# Lightroom licensing



## tgutgu (Mar 4, 2009)

Hi

As far as I know, I can install one Lightroom license on a desktop pc and a laptop, i.e. doing two activations on two machines.

If I buy a new desktop pc next year, perhaps with a new operating system (Windows 7), do I have to buy a new full license then?

Has anybody experience with such a scenario?

I need to know this, before deciding to activate a license on a notebook, which I may not be able to use for a very long time, but which I temporarily need for some foto community activities.

Kind regards

Thomas


----------



## dj_paige (Mar 4, 2009)

tgutgu;385'7 said:
			
		

> As far as I know, I can install one Lightroom license on a desktop pc and a laptop, i.e. doing two activations on two machines.



Lightroom may be installed on any two computers you own, given certain conditions hold. See http://www.adobe.com/products/photoshoplightroom/faq/



			
				tgutgu;385'7 said:
			
		

> If I buy a new desktop pc next year, perhaps with a new operating system (Windows 7), do I have to buy a new full license then?
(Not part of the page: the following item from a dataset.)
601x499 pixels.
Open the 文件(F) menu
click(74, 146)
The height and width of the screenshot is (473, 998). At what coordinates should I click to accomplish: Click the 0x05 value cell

No. New computer or new operating system is not one of the conditions which prevents you from installing Lightroom on a 2nd computer.



			
				tgutgu;385'7 said:
			
		

> Has anybody experience with such a scenario?



Probably. I don't have such experience.


----------



## DonRicklin (Mar 4, 2009)

There is no 'Activation' (like Photoshop) with Lightroom. You can only use it on two machines (can be cross platform, same serial number), one machine at a time.

Don


----------



## Denis Pagé (Mar 4, 2009)

tgutgu;385'7 said:
			
		

> Hi
> 
> As far as I know, I can install one Lightroom license on a desktop pc and a laptop, i.e. doing two activations on two machines.
> 
> ...


The rule is simple: Two installs distributed as follow:

One on desktop and one on laptop no concurrent use
One on desktop and one on desktop at another location no concurrent use.
For third computer: Either buy second licence or remove from one previous computer to install on new one.
You can remove from one computer to install to another as many times as you wish.


----------



## Victoria Bampton (Mar 4, 2009)

And of course if your new desktop replaces your current desktop, that'll be fine, as long as you uninstall it from the old desktop.


----------



## PatrickC (Mar 4, 2009)

I've just done this today as it happens. Upgraded from Win XP to Vista 64 on a zippy new machine.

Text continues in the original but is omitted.